» **Actions to take**:
1 – Update the Willingboro Town Center text from "Following the tenets" through "to cost-cutting measures.", changing "amphitheater" to "bandshell".
2 – According to the Willingboro Town Center text, on what date did the General Cinema Corporation Fox Theatre show its first feature?
3 – Proceed with the Willingboro Town Center history, picking up after its final sentence.

» **Quoted passage**:
____________________

Following the tenets of New Urbanism, the WILLINGBORO TOWN CENTER project dissected a former shopping mall site with a grid of streets, green spaces, structures and public facilities. Buildings from the 1959-1998 mall are surrounded in blue. A small amphitheater, at the epicenter, is rarely used and an adjacent fountain was not connected to a water line, due to cost-cutting measures.
Original photo from

Burlington Pike / US 130 and Levittown Parkway
Burlington County (Willingboro Township), New Jersey

For the final Stateside Levittown project, William Levitt acquired 4,900 acres in the New Jersey hinterlands northeast of Philadelphia. In fact, the entirety of Burlington County's Willingboro Township was purchased in 1955, with some 15,000 Levitt & Sons homes plotted. 12,000 would be built.

The previous Levittown planned communities in New York (1947-1951) and Pennsylvania (1952-1957) were spread over several municipalities. Levittown New Jersey would be the only one of three "Lower 48" Levittowns that was an incorporated entity.

Construction commenced on the Levittown New Jersey project in early 1958, with the first residents moving in in October. A referendum held on November 3, 1959 officially changed the name of Willingboro Township to Levittown Township. However, a second referendum, held on November 5, 1963, reinstated the original name...much to William Levitt's chagrin.

As with the second Levittown in Pennsylvania, a major regional shopping complex would be built to serve as Levittown New Jersey's defacto downtown. Fifty-six acres, situated 14.7 miles northeast of Philadelphia's Center City, were sectioned off. Building was underway by late 1958, with the initial section of stores at LEVITTOWN PLAZA open for business by November 1959.

Phase One of the open-air shopping hub encompassed approximately 125,900 leasable square feet. Included were a 1-level (43,300 square foot) F.W. Woolworth 5 & 10, 1-level (35,000 square foot) Food Fair supermarket, Penn Fruit supermarket and subterranean Levittown Plaza Lanes bowling alley.

A freestanding theatrical venue was built in the southwest parking area. The General Cinema Corporation Fox Theatre showed its first feature March 23, 1961. It was twinned in the 1970s and shuttered in 1985.

A second mall phase, consisting of a 2-level (90,000 square foot) Sears, was completed in 1964. This store was followed by a 1-level (175,000 square foot), Pottstown, Pennsylvania-based Pomeroy's, which began business August 12, 1965.

____________________

» **Given data**:
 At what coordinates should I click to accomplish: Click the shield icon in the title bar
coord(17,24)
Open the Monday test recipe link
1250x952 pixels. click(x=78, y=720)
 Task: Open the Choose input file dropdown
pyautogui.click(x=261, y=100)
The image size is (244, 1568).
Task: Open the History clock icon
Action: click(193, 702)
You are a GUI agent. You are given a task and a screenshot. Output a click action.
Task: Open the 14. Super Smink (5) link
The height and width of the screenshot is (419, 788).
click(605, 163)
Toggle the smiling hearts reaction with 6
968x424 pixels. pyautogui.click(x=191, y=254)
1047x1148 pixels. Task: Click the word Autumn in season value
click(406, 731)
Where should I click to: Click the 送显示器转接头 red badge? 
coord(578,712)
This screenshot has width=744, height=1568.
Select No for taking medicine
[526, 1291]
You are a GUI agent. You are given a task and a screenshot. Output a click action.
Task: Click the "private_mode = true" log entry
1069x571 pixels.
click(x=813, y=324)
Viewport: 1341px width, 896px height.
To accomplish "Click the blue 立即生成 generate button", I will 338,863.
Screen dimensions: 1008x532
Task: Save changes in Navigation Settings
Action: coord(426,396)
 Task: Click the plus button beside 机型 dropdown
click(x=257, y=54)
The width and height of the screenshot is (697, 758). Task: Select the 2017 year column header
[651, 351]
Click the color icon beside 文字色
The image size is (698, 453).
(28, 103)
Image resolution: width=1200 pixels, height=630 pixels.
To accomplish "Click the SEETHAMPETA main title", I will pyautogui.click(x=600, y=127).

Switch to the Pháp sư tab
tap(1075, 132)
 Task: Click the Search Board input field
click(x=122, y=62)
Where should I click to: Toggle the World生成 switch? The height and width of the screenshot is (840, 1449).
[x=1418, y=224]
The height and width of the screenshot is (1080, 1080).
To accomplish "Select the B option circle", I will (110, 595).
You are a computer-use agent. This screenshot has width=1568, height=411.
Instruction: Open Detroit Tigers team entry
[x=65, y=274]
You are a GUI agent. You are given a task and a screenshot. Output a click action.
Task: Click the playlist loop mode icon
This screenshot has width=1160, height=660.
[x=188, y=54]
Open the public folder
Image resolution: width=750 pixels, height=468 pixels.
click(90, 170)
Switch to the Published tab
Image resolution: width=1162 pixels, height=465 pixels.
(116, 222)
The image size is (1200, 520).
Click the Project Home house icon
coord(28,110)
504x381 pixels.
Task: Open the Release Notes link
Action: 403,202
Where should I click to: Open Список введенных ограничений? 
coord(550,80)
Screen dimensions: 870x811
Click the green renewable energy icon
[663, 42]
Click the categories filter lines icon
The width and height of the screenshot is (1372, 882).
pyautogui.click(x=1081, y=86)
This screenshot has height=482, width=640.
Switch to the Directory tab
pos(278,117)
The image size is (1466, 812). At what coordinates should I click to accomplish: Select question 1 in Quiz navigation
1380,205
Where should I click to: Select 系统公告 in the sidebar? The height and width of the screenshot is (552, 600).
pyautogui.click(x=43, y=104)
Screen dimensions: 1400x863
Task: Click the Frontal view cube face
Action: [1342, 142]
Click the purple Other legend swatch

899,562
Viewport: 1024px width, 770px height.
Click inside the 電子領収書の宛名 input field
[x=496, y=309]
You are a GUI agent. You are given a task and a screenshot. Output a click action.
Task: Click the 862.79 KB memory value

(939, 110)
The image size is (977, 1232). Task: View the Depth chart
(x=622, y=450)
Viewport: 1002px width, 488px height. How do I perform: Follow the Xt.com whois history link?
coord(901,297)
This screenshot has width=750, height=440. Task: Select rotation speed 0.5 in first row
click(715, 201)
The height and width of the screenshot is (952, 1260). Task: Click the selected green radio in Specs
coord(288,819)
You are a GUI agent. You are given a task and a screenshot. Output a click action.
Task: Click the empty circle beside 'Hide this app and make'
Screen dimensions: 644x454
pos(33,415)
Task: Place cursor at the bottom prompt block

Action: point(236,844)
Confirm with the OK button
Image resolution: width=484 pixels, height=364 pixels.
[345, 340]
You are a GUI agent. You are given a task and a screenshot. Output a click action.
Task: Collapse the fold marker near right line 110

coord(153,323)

____________________

» **Expected outputs**:
1 –
Following the tenets of New Urbanism, the WILLINGBORO TOWN CENTER project dissected a former shopping mall site with a grid of streets, green spaces, structures and public facilities. Buildings from the 1959-1998 mall are surrounded in blue. A small bandshell, at the epicenter, is rarely used and an adjacent fountain was not connected to a water line, due to cost-cutting measures.

2 – March 23, 1961.

3 –
Final phases of the retail facility, now officially known as WILLINGBORO PLAZA, brought four additional store blocks and approximately 224,000 leasable square feet. These structures were completed in 1965 and 1966.

By 1967, the PLAZA encompassed approximately 614,000 leasable square feet and contained sixty stores and services. Among these were Walgreen Drug, Cutler Camera, Baker's Shoes, Loft's Candies and the Willingboro Public Library.

MOORESTOWN MALL (1963) {8.2 miles southwest, in Burlington County} was the first commercial competitor of WILLINGBORO PLAZA. Closer in was VILLAGE MALL (1974) {.3 mile southwest, also in Burlington County}.

By the late 1970s, WILLINGBORO PLAZA was beginning to decline. The completion of a section of Interstate 295 through Burlington County directed commerce away from the mall. The  dedication of BURLINGTON CENTER MALL (1982) {3.3 miles southeast, also in Burlington County} accelerated the older shopping center's downward spiral.

The WILLINGBORO PLAZA Sears was snatched by BURLINGTON CENTER MALL. The store closed August 4, 1982, with the building sitting vacant for over 20 years. Food Fair had been rebranded as a Pantry Pride by 1970. The store would be out of business by 1986.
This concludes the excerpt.